Jais 13b Chat
Have you ever wondered how a large language model can understand and respond to both Arabic and English? Meet Jais 13b Chat, a 13 billion parameter model that's been fine-tuned to handle both languages with ease. Based on the transformer-based decoder-only architecture, this model uses SwiGLU non-linearity and ALiBi position embeddings to provide improved context handling and precision. But what really sets it apart is its ability to converse on a wide range of topics, with a focus on the Arab world. Whether you're looking for a helpful assistant or a model that can handle complex conversations, Jais 13b Chat is up to the task. With its efficient design and ability to generate accurate responses, this model is perfect for researchers, developers, and businesses looking to integrate Arabic language capabilities into their apps. Just remember to use it responsibly and within its limitations.
Table of Contents
Model Overview
The Jais-13b-chat model is a powerful Arabic and English bilingual language model. It’s a 13 billion parameter fine-tuned model, which means it’s been trained on a huge amount of data to understand the nuances of both languages.
Capabilities
The model is capable of generating human-like responses in both Arabic and English, with a particular focus on the Arab world. It can converse on a wide range of topics, from politics and history to entertainment and culture.
- Primary Tasks
- Answering questions on various topics
- Generating text in Arabic and English
- Engaging in conversations
- Strengths
- Large-scale training data: The model was trained on a massive dataset of 116 billion Arabic tokens and 279 billion English tokens.
- Fine-tuned for safety: The model is fine-tuned with safety-oriented instructions to ensure respectful and honest responses.
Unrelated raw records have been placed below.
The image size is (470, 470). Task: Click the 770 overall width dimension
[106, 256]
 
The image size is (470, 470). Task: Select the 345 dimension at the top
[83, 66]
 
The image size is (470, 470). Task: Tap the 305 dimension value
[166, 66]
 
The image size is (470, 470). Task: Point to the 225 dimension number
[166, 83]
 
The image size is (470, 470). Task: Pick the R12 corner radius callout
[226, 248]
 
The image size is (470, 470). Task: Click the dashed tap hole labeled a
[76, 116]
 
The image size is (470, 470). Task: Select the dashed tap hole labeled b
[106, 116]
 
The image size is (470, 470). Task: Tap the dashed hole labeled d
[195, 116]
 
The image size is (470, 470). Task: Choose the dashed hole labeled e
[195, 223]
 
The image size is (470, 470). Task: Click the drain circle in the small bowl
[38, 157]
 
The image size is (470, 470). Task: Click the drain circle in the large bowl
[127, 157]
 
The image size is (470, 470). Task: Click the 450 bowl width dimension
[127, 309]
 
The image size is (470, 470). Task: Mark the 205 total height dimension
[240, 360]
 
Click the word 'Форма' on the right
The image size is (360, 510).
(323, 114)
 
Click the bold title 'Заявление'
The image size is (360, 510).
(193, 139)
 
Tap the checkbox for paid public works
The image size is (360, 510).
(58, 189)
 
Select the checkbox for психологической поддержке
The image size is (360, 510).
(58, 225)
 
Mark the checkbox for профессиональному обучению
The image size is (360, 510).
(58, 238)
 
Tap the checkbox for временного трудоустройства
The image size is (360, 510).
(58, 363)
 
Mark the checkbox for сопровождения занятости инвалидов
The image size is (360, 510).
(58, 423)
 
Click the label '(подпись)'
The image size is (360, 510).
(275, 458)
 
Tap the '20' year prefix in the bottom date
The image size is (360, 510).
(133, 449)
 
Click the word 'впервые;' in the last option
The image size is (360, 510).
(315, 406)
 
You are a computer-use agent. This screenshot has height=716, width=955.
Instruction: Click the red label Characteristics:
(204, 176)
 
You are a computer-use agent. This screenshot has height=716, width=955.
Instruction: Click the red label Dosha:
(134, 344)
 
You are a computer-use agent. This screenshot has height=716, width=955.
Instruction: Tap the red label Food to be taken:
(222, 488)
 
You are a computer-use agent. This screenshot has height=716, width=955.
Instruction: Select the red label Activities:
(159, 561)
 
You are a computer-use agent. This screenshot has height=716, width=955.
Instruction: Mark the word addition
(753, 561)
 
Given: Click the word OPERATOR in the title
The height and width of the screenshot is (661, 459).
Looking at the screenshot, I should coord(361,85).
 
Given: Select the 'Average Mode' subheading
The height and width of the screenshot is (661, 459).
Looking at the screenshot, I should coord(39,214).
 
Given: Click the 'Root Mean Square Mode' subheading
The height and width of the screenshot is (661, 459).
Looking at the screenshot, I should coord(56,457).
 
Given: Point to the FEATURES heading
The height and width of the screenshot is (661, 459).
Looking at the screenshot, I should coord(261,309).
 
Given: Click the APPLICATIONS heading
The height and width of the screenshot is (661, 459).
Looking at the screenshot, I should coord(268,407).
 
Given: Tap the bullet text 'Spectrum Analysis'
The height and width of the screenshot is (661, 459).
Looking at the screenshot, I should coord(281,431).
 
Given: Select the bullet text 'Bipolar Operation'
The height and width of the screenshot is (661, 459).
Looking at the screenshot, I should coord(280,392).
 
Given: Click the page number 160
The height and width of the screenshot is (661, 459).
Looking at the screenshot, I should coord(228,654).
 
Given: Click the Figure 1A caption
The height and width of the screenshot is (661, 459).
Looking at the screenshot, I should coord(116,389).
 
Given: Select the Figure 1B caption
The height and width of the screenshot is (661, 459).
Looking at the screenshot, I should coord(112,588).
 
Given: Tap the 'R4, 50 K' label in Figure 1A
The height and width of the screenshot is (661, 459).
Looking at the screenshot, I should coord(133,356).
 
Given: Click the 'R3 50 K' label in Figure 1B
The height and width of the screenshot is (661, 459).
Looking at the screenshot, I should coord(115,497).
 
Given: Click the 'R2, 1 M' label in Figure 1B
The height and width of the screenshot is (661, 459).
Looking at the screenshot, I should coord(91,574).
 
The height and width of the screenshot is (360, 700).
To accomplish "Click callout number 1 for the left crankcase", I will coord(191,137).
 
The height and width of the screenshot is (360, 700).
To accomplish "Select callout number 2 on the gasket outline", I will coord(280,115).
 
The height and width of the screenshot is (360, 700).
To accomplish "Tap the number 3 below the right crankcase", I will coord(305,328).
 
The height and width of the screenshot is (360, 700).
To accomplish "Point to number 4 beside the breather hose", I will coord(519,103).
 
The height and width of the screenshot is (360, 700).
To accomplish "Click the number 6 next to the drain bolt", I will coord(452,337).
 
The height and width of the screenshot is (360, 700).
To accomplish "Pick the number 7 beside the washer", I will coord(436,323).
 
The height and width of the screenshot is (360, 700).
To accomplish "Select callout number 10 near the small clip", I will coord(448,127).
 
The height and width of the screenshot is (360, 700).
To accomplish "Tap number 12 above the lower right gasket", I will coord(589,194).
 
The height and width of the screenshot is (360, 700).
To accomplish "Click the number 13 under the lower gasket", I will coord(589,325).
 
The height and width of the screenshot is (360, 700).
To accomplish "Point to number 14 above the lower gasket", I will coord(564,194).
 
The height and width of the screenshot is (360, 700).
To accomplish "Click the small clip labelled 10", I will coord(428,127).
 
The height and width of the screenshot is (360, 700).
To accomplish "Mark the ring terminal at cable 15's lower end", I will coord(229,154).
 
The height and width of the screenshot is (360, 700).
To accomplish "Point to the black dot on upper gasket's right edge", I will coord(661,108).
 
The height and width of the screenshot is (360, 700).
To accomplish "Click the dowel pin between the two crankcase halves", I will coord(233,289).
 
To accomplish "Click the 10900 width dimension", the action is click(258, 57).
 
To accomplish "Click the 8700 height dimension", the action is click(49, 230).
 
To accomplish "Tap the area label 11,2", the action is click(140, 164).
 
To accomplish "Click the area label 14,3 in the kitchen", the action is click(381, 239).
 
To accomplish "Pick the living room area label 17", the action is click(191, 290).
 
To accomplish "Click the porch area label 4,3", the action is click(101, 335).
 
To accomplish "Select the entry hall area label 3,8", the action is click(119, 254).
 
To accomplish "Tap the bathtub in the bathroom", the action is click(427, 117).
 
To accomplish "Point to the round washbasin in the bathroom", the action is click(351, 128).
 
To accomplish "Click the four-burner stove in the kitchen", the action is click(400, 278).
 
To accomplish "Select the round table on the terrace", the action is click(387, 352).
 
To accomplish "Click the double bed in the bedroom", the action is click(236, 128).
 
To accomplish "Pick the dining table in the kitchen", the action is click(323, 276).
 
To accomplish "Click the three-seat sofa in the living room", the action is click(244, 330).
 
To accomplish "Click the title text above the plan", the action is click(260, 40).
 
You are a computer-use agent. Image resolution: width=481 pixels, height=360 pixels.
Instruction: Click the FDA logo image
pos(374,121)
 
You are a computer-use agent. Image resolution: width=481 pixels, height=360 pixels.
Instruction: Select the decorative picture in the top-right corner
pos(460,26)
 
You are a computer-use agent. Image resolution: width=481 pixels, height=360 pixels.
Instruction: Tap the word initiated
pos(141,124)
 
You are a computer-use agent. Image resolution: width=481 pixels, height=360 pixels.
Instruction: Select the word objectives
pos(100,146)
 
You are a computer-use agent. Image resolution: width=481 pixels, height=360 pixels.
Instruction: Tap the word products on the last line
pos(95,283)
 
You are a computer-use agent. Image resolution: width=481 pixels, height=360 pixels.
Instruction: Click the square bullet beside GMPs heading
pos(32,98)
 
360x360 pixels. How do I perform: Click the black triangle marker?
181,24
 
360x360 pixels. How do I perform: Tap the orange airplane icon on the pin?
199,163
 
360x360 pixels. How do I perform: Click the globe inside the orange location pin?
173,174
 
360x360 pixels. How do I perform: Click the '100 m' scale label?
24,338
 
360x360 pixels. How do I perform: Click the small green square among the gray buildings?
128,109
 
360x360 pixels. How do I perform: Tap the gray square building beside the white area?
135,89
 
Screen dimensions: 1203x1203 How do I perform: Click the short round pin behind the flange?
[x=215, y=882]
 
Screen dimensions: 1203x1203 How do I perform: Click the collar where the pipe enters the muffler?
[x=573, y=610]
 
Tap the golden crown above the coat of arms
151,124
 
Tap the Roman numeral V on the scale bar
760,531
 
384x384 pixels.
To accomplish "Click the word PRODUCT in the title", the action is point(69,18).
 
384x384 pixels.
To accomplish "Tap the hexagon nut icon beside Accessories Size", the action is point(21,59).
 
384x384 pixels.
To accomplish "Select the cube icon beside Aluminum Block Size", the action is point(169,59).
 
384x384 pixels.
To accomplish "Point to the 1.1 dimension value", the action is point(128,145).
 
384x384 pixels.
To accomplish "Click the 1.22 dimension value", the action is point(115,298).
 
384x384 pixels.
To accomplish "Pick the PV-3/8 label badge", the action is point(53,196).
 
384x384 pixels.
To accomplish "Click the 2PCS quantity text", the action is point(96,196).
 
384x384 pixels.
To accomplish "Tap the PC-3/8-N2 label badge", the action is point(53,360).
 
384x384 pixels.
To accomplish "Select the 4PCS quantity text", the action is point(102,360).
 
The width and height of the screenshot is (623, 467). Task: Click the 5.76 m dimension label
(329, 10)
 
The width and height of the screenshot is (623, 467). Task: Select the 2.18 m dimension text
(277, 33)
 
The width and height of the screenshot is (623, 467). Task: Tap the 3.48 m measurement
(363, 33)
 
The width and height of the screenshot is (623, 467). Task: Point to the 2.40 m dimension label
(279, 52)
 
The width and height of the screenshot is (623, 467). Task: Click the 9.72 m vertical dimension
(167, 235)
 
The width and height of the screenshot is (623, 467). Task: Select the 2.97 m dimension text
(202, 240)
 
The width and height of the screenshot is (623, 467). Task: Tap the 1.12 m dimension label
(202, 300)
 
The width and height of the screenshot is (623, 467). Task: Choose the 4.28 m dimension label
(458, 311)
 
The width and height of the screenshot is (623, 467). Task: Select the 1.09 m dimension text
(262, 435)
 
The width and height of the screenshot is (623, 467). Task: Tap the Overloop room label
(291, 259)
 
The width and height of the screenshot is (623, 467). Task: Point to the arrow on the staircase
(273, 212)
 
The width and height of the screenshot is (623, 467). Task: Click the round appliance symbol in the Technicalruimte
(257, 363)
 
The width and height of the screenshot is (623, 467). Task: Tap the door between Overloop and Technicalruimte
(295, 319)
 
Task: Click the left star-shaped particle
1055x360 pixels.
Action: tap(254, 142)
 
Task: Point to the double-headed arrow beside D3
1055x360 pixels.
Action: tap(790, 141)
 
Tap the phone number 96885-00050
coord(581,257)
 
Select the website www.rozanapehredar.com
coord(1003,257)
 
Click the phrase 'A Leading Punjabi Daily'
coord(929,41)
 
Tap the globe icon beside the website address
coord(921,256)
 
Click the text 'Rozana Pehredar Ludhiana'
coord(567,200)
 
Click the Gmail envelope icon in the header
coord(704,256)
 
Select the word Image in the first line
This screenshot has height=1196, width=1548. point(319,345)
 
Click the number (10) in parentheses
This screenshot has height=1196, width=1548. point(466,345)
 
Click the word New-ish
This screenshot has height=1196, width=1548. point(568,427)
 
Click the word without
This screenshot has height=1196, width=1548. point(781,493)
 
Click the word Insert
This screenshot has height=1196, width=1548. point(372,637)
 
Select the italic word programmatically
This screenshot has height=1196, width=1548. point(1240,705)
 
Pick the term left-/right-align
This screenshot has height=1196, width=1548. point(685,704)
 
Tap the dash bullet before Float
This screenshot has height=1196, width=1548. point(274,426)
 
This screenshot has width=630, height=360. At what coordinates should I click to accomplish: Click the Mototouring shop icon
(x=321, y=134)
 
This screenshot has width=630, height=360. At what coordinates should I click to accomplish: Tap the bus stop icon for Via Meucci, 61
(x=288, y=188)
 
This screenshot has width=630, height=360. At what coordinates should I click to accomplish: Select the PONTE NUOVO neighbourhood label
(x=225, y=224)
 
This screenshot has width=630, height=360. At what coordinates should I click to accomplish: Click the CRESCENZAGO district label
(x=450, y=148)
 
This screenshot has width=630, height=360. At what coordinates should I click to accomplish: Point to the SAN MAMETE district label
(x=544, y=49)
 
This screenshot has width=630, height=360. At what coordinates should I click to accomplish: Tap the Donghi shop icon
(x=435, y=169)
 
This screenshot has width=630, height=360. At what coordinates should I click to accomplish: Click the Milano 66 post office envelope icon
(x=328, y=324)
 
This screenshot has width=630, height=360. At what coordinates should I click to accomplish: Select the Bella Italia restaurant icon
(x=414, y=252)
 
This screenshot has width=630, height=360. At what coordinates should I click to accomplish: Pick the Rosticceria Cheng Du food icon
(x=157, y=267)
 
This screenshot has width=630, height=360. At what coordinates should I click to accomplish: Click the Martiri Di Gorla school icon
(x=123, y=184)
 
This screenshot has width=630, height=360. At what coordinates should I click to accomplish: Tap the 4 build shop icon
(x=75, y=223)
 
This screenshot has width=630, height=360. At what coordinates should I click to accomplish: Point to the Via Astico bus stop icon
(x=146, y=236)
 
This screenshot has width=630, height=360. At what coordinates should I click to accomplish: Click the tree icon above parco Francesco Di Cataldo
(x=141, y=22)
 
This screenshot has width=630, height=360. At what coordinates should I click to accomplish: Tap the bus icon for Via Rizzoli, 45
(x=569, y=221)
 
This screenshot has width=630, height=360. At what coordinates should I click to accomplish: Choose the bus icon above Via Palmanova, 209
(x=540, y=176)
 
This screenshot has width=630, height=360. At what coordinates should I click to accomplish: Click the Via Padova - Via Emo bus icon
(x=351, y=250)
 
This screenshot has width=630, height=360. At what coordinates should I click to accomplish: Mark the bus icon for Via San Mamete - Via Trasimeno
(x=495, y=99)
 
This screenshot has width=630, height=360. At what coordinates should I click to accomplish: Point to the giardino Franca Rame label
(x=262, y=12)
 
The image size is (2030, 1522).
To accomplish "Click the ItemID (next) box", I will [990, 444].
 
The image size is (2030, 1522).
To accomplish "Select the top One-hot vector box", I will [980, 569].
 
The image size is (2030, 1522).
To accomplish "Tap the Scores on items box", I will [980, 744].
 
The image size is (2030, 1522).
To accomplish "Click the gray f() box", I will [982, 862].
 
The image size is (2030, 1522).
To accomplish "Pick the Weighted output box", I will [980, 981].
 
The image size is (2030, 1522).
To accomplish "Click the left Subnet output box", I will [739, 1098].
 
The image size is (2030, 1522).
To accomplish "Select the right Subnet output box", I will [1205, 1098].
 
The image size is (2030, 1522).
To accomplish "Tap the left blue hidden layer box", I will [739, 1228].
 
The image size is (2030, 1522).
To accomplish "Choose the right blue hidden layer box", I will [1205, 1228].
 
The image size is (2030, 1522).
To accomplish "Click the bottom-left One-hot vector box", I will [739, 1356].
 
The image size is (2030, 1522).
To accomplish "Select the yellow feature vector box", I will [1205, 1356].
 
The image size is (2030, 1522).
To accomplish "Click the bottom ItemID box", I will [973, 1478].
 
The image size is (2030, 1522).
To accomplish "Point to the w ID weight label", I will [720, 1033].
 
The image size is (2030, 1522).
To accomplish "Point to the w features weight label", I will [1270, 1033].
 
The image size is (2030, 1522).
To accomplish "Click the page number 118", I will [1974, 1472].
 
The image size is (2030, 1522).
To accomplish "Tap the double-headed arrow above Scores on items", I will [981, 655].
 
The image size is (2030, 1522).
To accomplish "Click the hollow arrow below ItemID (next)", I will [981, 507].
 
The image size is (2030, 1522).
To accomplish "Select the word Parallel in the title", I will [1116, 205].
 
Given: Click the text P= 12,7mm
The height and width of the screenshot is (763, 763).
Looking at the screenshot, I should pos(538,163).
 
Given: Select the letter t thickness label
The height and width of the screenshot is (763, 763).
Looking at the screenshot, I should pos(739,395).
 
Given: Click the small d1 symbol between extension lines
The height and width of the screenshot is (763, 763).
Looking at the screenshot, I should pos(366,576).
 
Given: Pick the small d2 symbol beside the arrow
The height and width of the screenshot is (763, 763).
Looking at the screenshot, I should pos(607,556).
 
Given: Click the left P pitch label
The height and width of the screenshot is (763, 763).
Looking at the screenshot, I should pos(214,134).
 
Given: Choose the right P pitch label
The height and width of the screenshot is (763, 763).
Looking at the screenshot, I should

- Improved context handling: The model uses ALiBi position embeddings, enabling it to extrapolate to long sequence lengths and provide more accurate responses.
Performance
The model showcases remarkable performance in various tasks. Let’s dive into its speed, accuracy, and efficiency.
- Speed: The model can process and generate text at an impressive pace, making it an excellent choice for applications that require fast and accurate responses.
- Accuracy: The model has been fine-tuned on a massive dataset of 4 million Arabic and 6 million English prompt-response pairs, making it highly accurate in understanding and responding to user queries.
- Efficiency: The model is designed to be efficient in its responses, providing relevant and helpful answers while avoiding harmful or unethical content.
Use Cases
The model can be used for a variety of applications, including:
- Chat-assistants
- Customer service
- Research and development in Arabic natural language processing
- Commercial use
Limitations
While the model is powerful, it’s essential to understand its limitations and potential risks.
- Out-of-Scope Use: The model should not be used in any manner that violates applicable laws or regulations.
- Bias, Risks, and Limitations: The model may still exhibit some bias, as with all large language models.
- Potential Risks: The model may generate incorrect or misleading content, or produce content that is offensive or inappropriate.
Format
The model uses a transformer-based decoder-only (GPT-3) architecture with SwiGLU non-linearity and ALiBi position embeddings. This enables the model to handle long sequence lengths and provide improved context handling and precision.
- Supported Data Formats: Text only data
- Output: Model generates text
- Special Requirements: The model requires a custom model class, so users must enable
trust_remote_code=True
while loading the model.
Example Code
Here’s an example of how to use the model:
import torch
from transformers import AutoTokenizer, AutoModelForCausalLM
model_path = "core42/jais-13b-chat"
prompt_eng = "### Instruction: Your name is Jais, and you are named after Jebel Jais, the highest mountain in UAE...."
device = "cuda" if torch.cuda.is_available() else "cpu"
tokenizer = AutoTokenizer.from_pretrained(model_path)
model = AutoModelForCausalLM.from_pretrained(model_path, device_map="auto", trust_remote_code=True)
def get_response(text, tokenizer=tokenizer, model=model):
input_ids = tokenizer(text, return_tensors="pt").input_ids
inputs = input_ids.to(device)
input_len = inputs.shape[-1]
generate_ids = model.generate(
inputs,
top_p=0.9,
temperature=0.3,
max_length=2048-input_len,
min_length=input_len + 4,
repetition_penalty=1.2,
do_sample=True,
)
response = tokenizer.batch_decode(
generate_ids, skip_special_tokens=True, clean_up_tokenization_spaces=True
)[0]
response = response.split("### Response: [|AI|]")
return response
ques = "What is the capital of UAE?"
text = prompt_eng.format_map({'Question': ques})
print(get_response(text))
Note that the model can be exposed via Hugging Face inference endpoints, and the recommended instance type is GPU (large) with 4x Nvidia Tesla T4 or greater.